2007年9月7日(金)「しんぶん赤旗」
教員2万1千人増 文科省が要求
子どもへの対応 充実?
管理職強化で多忙化も
文部科学省は二〇〇八年度予算の概算要求で、二年ぶりに教員の数を増やすことを盛り込みました。「先生が事務処理に追われ、子どもと向き合う時間がとれない」という批判を受け、「教員の子どもと向き合う時間の拡充」のための施策を掲げています。子どもと向き合う時間を増やすことはできるのでしょうか。
「小さな政府」を掲げた「構造改革」で、二年間、教員の数は抑えられてきました。文科省は〇六年度、教員の千人増を求めたものの、財務省に認められませんでした。〇六年には、「行政改革」推進法が成立。「児童・生徒の減少に見合う数以上の教職員の純減」が定められたため、〇七年度予算では教員増の要求すらできませんでした。
今回、教員増を要求したのは、教育現場の悲鳴や教育条件整備を求める声の高まりを受けての一定の前進です。
文科省は、子どもと向き合う時間の拡充として、(1)教員の定数増(2)非常勤講師の活用(3)地域ボランティアの活用―の「三点セット」を掲げています。
教員定数増は、三年間で二万一千人増を求めています。全体の自然減分を差し引くと、三年間で一万四千人の純増になります。〇八年度は、百六十七億円を計上し、約七千人増を求めています。
ただその内訳は、半分以上の一万一千人が、新たに設けられた管理職である「主幹教諭」の負担を軽減し、主幹の機能を十分に発揮できるようにするという目的です。教員が増えるといっても、 主幹以外の一般教員は、「上命下服」が強まり、より多忙化が促進される可能性があります。
また、習熟度別・少人数指導の充実のために三年間で五千七百人があてられています。習熟度別・少人数授業は、教員同士の打ち合わせなどに多くの時間を割くため、教員多忙化の要因の一つになっています。このようなやり方で教員を増やしても多忙化解消に効果があるか疑問です。
二つ目の非常勤講師活用として、文科省は三年間で二百二十八億円を計上し、全国の一万五千校に配置することを求めています。

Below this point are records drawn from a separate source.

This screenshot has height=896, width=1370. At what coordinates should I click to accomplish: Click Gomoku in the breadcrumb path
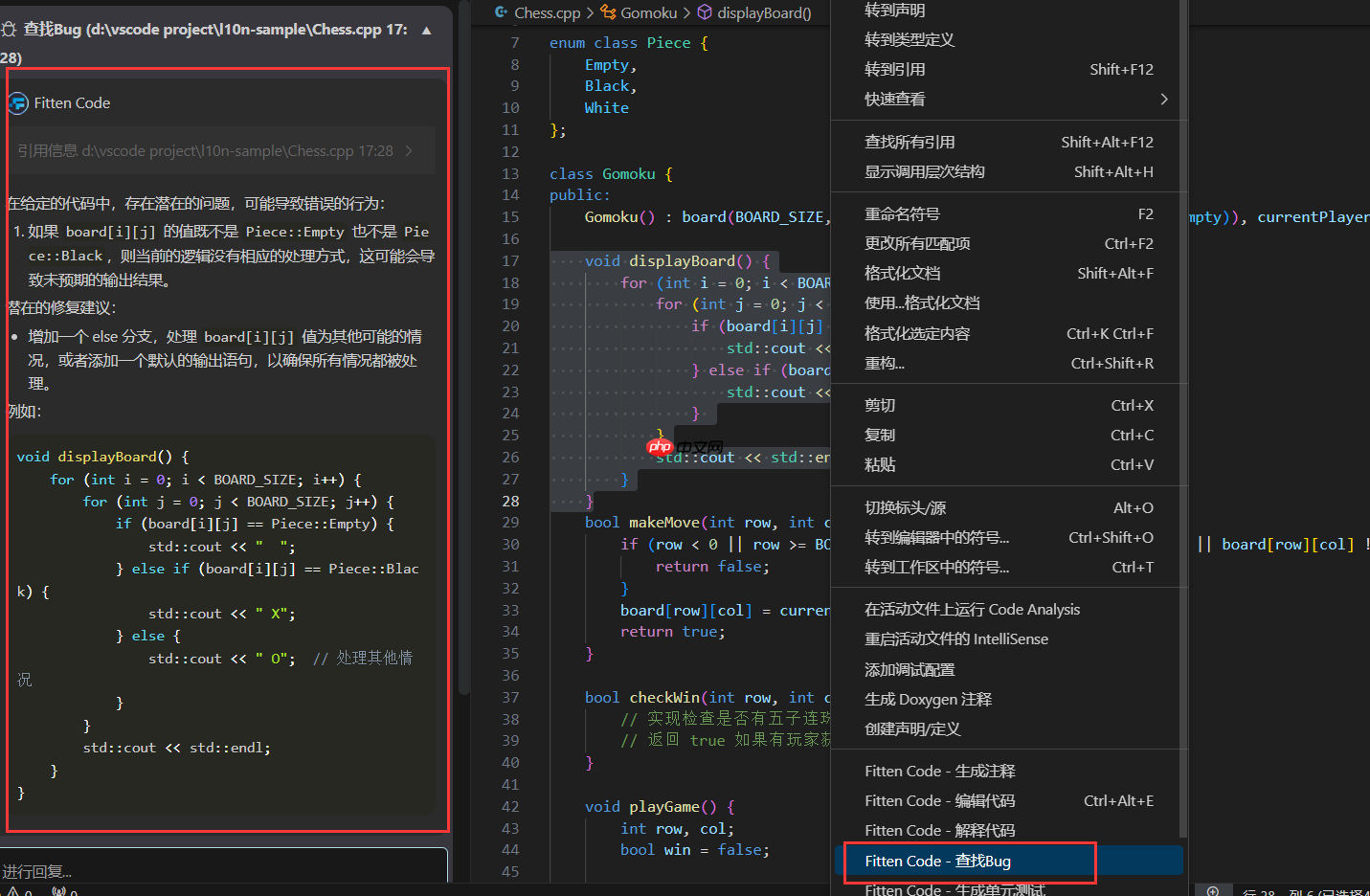(649, 12)

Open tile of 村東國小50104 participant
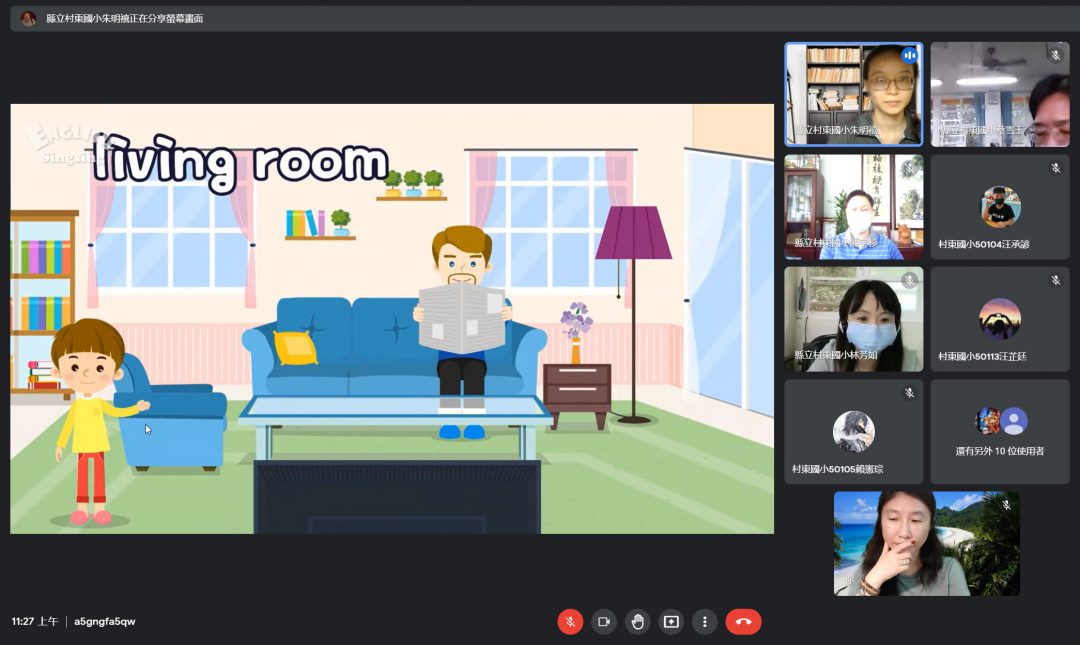pyautogui.click(x=1000, y=207)
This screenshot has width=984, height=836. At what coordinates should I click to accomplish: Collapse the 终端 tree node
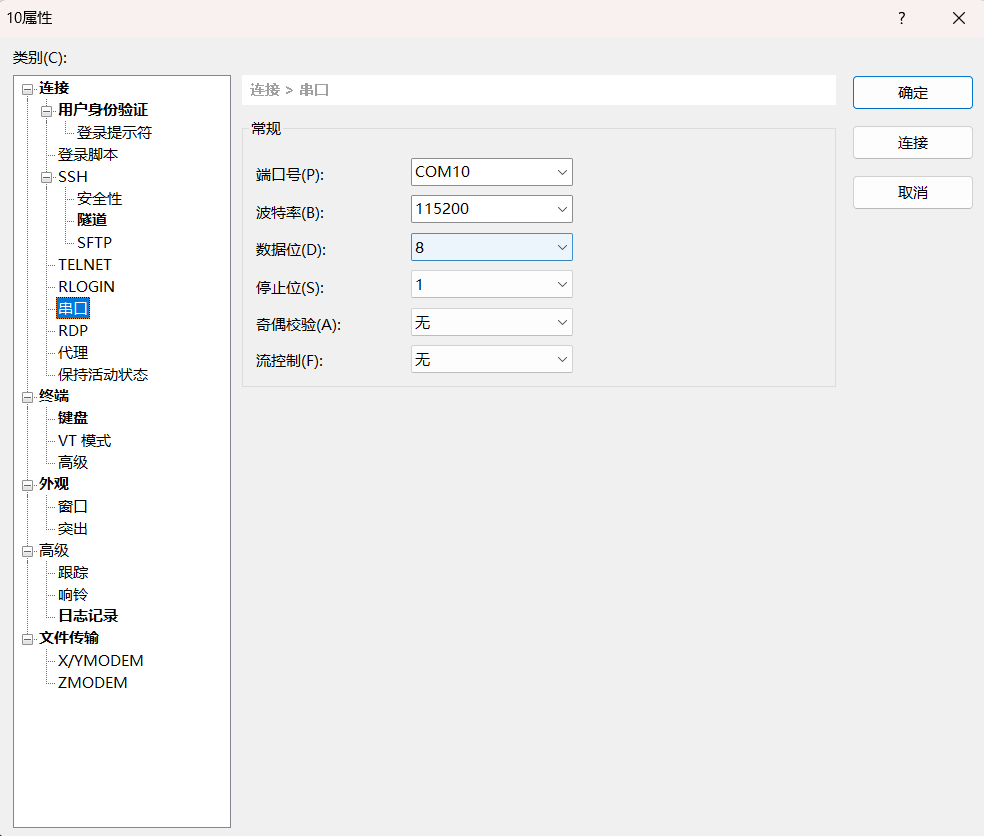click(x=27, y=397)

非常勤講師の導入は、都道府県で行われていますが、講師の待遇が悪く、身分も不安定で、将来の保障がありません。
千葉大学の三輪定宣名誉教授(教育行政学)は「国が非常勤講師の制度を率先、乱用することは絶対にあってはならない。教員の待遇が悪ければ、子どもにとっても学ぶのにいい条件とはいえない。ILO・ユネスコの『教員の地位に関する勧告』にそむくものです」と批判します。
地域ボランティアの活用について文科省は、二百五億円を要求しています。部活動指導や学校の環境整備、登下校の安全指導などを地域の住民にボランティアで行ってもらおうというものです。コーディネーターを各学校に一人配置し、教員の要望を聞いたり、住民を組織することにあたってもらうことになります。
文科省の掲げる教員多忙化解消の「三点セット」について、三輪名誉教授は「文科省の案では、国民の血税を使っての措置が、教員の多忙化解消につながらず、教育の悪化につながりかねません。教育予算を抜本的に増やし、少人数学級を行い、つまずいている子どもにきちんと指導できる時間を保障することこそ必要です」と指摘します。